▶ **作業一覧**
1. 青銅器の解説によれば、青銅による各種の器物が最も活発に生産されたのはどの時代ですか。
2. 青銅器の解説のうち、「東アジアの青銅器が祭祀具とし」以降「留針などの発達をもたらした。」に至るまでをすべて、一字一句違えずに書き写してください。

== 抜粋本文

青銅でつくられた利器,容器,道具。青銅器時代はもとより,鉄器時代以降も用いられている。ここでは,人類史上特にその著しい発達が見られた,ヨーロッパ,オリエント地域の青銅器時代から鉄器時代のもの,および中国殷・周時代のものを中心に述べる。
東アジアの青銅器が祭祀具として発達したのにひきかえ,ヨーロッパや西アジアの青銅器は実用品が多い。銅や青銅などの初期の金属は,石にかわって斧,手斧(ちような),剣,短刀などの利器の素材として利用されたところから,銅器時代や青銅器時代を設定する根拠となった。青銅器時代の開始を,一般には前3000年前後に設定しているが,厳密にはこの年代の青銅器は知られていない。銅とスズの合金である青銅が,意図的に鋳造された事実が実証できるのは,今のところ前2000年をさかのぼらない。また青銅による各種の器物が最も活発に生産されるのは,青銅器時代ではなく,初期鉄器時代である。とくに後期青銅器時代に発明された蠟型による鋳造法と,青銅の薄板を加工する技術は,初期鉄器時代にいたって一般化し,利器以外にも特徴的な青銅の容器,装身具,留針などの発達をもたらした。

====
== 提示データ

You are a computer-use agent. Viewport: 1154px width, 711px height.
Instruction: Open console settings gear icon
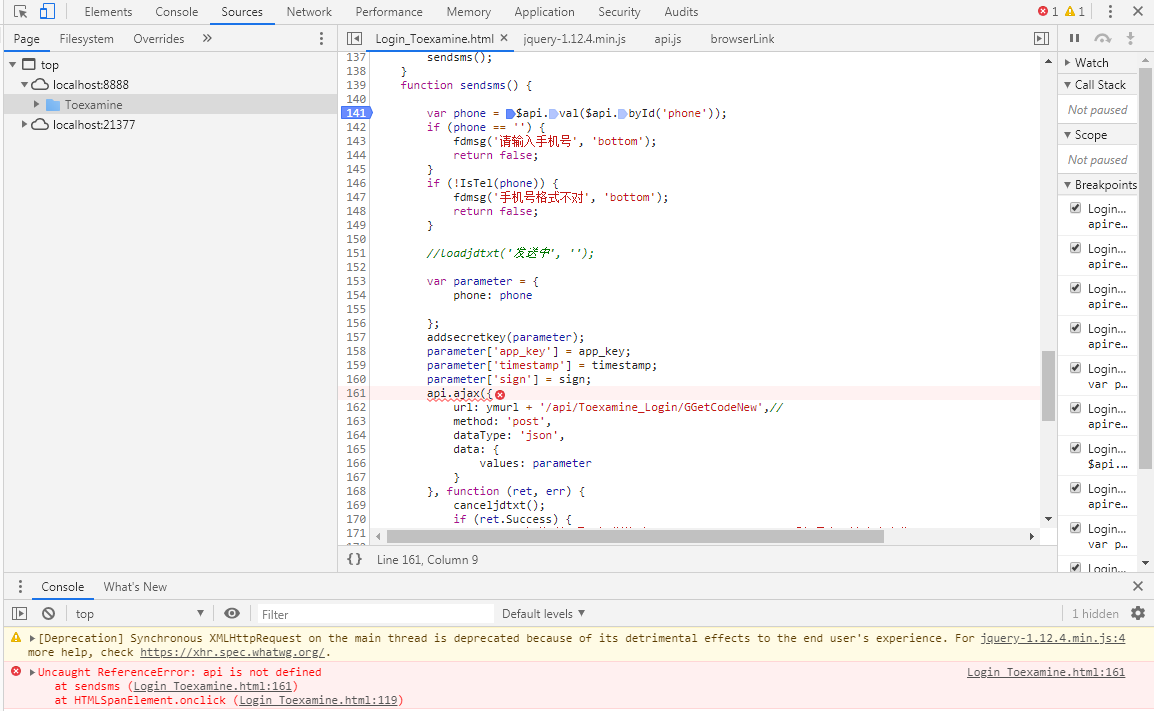click(1137, 613)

====

▶ **解答一覧**
1. 初期鉄器時代です。

2.
東アジアの青銅器が祭祀具として発達したのにひきかえ,ヨーロッパや西アジアの青銅器は実用品が多い。銅や青銅などの初期の金属は,石にかわって斧,手斧(ちような),剣,短刀などの利器の素材として利用されたところから,銅器時代や青銅器時代を設定する根拠となった。青銅器時代の開始を,一般には前3000年前後に設定しているが,厳密にはこの年代の青銅器は知られていない。銅とスズの合金である青銅が,意図的に鋳造された事実が実証できるのは,今のところ前2000年をさかのぼらない。また青銅による各種の器物が最も活発に生産されるのは,青銅器時代ではなく,初期鉄器時代である。とくに後期青銅器時代に発明された蠟型による鋳造法と,青銅の薄板を加工する技術は,初期鉄器時代にいたって一般化し,利器以外にも特徴的な青銅の容器,装身具,留針などの発達をもたらした。